WHAT IS NEEDED:
Extract from the entries below, exactly as given, only the lines from the line containing "This screenshot has height=407, width=652." to the line containing "This screenshot has width=1167, height=470.", both lines included.

EXERCISE MATERIALS:
════════

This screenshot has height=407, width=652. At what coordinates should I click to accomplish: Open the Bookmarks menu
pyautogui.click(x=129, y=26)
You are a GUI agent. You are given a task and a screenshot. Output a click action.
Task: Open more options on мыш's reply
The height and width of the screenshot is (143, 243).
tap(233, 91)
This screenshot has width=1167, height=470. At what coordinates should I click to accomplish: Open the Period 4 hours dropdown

════════

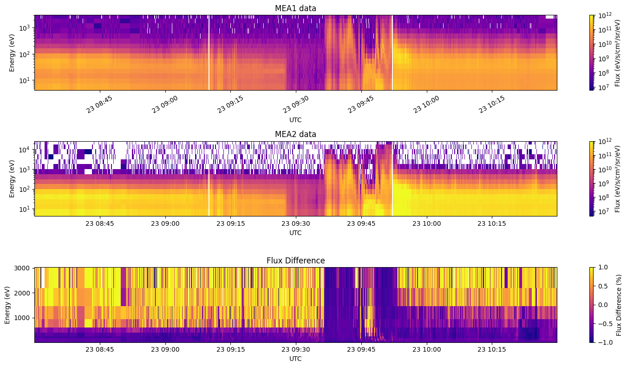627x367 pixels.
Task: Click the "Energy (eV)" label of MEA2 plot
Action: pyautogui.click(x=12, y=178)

════════

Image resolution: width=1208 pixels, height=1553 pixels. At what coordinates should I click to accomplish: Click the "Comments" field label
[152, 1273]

════════

PROBLEM SOLUTION:
This screenshot has height=407, width=652. At what coordinates should I click to accomplish: Open the Bookmarks menu
pyautogui.click(x=129, y=26)
You are a GUI agent. You are given a task and a screenshot. Output a click action.
Task: Open more options on мыш's reply
The height and width of the screenshot is (143, 243).
tap(233, 91)
This screenshot has width=1167, height=470. At what coordinates should I click to accomplish: Open the Period 4 hours dropdown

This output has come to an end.